MC : Pas plus qu’un autre, je n’ai de boule de cristal et tout me semble encore possible. Je me bornerai à évoquer le scénario que je crains le plus, celui de la « petite séparation ». C’est précisément ce qui se passe depuis 1995, c’est la poursuite du « ni oui ni non » où le Québec continue de réclamer son dû au gouvernement fédéral, sans y prendre vraiment part. Dans ce scénario, les souverainistes envoient un fort contingent de députés à Ottawa, sans que rien ne se règle. Le Québec se replie alors dans un monde parallèle ayant de moins en moins rapport avec la réalité. Je ne vois rien de plus pernicieux qu’une telle situation de protestation plus ou moins résignée, qui se paie de la reconnaissance symbolique de la nation. Dans notre histoire de nation « provincialisée », c’est-à-dire assujettie à l’imperium britannique, la quête de reconnaissance de notre spécificité a hélas pris le pas sur l’affirmation de notre liberté collective.
JFC : Dans son article, Dave Anctil aborde votre travail à partir du concept de génération. Vous-même consacrez quelques belles pages à la génération dont vous faites partie. Le moment où vous êtes né vous paraît-il quelque chose de crucial ?
MC : Je dirais que c’est quelque chose de marquant, mais pas de déterminant. En effet, il est certain que nous avons été marqués, nous de la dite « génération X », par un certain nombre de contraintes et d’événements qui nous a conféré une vision du monde particulière. Nous sommes une génération tardive qui a longtemps souffert de précarité intellectuelle. Nous avons été littéralement écrasés par le discours boomer sur la Révolution tranquille. En outre, nous avions 20 ans lorsque le Mur de Berlin est tombé et que l’URSS s’est effondrée. Par conséquent, nous sommes sceptiques à l’égard des grands systèmes collectifs et nous avons baigné dans une atmosphère de fin de l’histoire. Nous savons que nous vivons dans un monde relativiste. Nous peinons à avancer pour la plupart d’entre nous avec nos propres certitudes. Aussi, notre ambition est peut-être moins d’affirmer quelque chose que de restaurer la dynamique dialectique de la société. Nous sommes des libéraux, mais nous avons des réserves. Nous sommes acquis à l’idée d’égalité, mais nous réclamons en même temps un minimum d’autorité et nous nous opposons à une modernité radicale dépolitisante. C’est là à mon sens une entreprise de rénovation que nous tentons, par opposition à une entreprise révolutionnaire ou à une renaissance. Par ailleurs, je le répète, le concept de génération n’est pas absolument déterminant. Je partage beaucoup d’idées avec des boomers et je peux m’opposer aux thèses de gens de mon âge. Je me sens très près, par exemple, de quelqu’un comme Jacques Beauchemin.

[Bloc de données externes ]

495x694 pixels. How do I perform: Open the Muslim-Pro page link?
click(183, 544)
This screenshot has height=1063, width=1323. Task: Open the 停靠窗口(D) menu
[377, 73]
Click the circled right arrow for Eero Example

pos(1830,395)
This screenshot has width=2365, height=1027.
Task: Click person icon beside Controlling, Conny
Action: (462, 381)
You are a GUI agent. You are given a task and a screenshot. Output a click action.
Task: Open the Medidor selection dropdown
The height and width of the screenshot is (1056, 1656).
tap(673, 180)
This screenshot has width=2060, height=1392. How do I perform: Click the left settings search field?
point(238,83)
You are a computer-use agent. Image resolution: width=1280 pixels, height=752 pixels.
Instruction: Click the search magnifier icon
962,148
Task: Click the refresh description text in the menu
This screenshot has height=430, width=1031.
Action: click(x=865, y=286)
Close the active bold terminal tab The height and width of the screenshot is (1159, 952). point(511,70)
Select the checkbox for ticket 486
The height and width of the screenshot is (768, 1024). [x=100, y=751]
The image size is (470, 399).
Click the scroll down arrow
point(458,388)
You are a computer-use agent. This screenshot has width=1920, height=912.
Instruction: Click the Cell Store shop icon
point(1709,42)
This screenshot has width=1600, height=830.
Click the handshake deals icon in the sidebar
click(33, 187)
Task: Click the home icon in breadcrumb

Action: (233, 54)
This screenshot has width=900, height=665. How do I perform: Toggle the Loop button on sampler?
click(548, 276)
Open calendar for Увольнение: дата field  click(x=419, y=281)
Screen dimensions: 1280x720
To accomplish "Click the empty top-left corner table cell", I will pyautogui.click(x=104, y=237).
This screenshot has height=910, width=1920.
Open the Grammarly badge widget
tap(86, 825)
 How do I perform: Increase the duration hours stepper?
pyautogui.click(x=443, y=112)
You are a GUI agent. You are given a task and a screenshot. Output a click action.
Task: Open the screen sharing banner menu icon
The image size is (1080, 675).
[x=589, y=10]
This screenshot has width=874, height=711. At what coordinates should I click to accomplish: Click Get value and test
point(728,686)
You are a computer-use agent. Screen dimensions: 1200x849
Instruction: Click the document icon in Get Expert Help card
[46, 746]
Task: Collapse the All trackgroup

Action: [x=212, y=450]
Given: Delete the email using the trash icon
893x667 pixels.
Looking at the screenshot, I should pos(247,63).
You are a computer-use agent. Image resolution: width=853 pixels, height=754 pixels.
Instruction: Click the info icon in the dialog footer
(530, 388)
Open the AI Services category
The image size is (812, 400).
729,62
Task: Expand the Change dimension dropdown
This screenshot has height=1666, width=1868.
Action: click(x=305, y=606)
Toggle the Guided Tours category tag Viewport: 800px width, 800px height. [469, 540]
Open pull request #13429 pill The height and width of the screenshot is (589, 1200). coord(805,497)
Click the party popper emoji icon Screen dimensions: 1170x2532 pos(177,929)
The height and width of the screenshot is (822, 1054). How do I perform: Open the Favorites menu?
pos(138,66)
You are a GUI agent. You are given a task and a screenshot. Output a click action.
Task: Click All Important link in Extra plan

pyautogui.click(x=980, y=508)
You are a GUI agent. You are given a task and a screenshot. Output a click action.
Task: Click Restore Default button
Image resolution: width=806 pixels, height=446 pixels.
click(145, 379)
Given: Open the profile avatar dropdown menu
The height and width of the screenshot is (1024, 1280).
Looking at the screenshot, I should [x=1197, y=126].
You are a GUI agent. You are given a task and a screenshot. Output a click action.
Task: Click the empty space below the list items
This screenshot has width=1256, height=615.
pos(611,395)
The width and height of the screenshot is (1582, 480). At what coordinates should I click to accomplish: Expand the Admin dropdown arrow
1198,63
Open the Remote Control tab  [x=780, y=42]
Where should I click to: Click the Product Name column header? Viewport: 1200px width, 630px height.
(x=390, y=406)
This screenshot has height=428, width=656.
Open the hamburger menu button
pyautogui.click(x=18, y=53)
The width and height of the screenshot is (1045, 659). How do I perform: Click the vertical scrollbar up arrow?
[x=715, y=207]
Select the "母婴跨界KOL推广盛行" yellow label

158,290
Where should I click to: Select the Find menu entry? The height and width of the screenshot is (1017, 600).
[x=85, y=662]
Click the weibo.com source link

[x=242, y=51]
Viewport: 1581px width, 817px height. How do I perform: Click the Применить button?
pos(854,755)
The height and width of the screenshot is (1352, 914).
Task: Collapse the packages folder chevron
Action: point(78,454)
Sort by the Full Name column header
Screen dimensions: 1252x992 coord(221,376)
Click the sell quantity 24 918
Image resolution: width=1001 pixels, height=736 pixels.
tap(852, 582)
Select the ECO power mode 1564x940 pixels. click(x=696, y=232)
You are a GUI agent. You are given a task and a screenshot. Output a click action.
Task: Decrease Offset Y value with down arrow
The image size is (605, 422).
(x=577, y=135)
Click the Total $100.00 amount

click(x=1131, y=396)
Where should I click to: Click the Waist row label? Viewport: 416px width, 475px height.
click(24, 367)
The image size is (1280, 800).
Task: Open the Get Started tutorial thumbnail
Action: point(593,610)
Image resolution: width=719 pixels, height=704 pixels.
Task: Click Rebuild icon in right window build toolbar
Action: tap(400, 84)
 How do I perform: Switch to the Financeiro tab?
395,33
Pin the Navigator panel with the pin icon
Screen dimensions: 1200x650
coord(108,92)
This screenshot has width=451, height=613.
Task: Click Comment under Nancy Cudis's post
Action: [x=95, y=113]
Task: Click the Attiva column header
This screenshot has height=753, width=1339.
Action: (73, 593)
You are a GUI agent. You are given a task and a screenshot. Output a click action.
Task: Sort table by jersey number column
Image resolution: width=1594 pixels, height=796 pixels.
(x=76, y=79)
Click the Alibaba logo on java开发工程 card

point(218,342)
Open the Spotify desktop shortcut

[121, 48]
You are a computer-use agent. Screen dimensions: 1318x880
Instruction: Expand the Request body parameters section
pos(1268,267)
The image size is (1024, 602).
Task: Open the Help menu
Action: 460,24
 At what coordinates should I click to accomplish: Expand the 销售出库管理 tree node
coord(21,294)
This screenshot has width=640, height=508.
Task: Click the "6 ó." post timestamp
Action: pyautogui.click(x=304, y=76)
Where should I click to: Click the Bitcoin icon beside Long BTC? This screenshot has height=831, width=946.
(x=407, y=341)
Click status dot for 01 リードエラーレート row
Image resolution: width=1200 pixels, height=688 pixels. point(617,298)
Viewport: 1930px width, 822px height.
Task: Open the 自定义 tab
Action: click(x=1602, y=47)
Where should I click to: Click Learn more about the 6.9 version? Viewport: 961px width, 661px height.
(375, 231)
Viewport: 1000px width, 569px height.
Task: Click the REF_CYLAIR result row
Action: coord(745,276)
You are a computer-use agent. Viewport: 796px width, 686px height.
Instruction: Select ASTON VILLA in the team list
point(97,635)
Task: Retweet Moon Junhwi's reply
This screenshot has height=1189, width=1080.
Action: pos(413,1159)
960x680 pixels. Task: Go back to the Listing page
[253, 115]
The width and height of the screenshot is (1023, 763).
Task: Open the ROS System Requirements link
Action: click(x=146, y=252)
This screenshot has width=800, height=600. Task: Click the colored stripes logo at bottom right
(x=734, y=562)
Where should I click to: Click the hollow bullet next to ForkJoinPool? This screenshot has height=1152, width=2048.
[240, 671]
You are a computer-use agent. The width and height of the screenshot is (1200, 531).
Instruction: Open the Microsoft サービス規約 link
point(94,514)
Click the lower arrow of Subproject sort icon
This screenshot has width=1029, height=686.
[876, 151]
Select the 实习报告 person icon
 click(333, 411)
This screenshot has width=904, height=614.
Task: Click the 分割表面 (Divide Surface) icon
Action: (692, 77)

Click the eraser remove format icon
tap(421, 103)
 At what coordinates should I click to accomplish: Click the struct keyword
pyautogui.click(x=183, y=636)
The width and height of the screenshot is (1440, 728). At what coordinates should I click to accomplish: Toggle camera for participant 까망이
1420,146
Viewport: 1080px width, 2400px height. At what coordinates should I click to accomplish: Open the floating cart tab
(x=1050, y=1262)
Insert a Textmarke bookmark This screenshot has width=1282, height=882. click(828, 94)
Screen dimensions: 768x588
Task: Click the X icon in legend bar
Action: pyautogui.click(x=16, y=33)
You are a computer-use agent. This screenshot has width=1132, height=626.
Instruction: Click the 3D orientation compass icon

JFC : De ce point de vue, vous me permettrez de suggérer que votre position sur le Québec soit marquée par votre âge. Si on vous sent fondamentalement sympathique à la cause souverainiste prônée par les baby-boomers, vous êtes aussi très critique vis-à-vis d’elle et vous êtes jaloux de votre indépendance. L’engagement ne semble pas votre valeur cardinale, non plus que l’enthousiasme contagieux votre plus grande qualité…
MC : Eh bien… Disons que pour l’instant je me borne à un travail d’explicitation de la société, qui me paraît salutaire car je trouve que nous sommes engoncés dans de très mauvaises grilles de lecture, particulièrement en ce qui concerne la politique québécoise. Je nous trouve en outre bien provinciaux : il y aurait des parallèles frappants à établir entre notre situation et celle, par exemple, de l’Écosse ou d’autres nations annexées. Je m’implique dans certaines causes, à un niveau local. J’ai fondé, avec Éric Bédard et plusieurs autres intellectuels, le Collectif pour une éducation de qualité, qui a secoué la morne unanimité de façade qui se faisait sur la réforme scolaire au Québec. De toute façon, je ne cherche pas à faire école. Ma devise est : Pense par toi-même, plutôt que de chercher un gourou.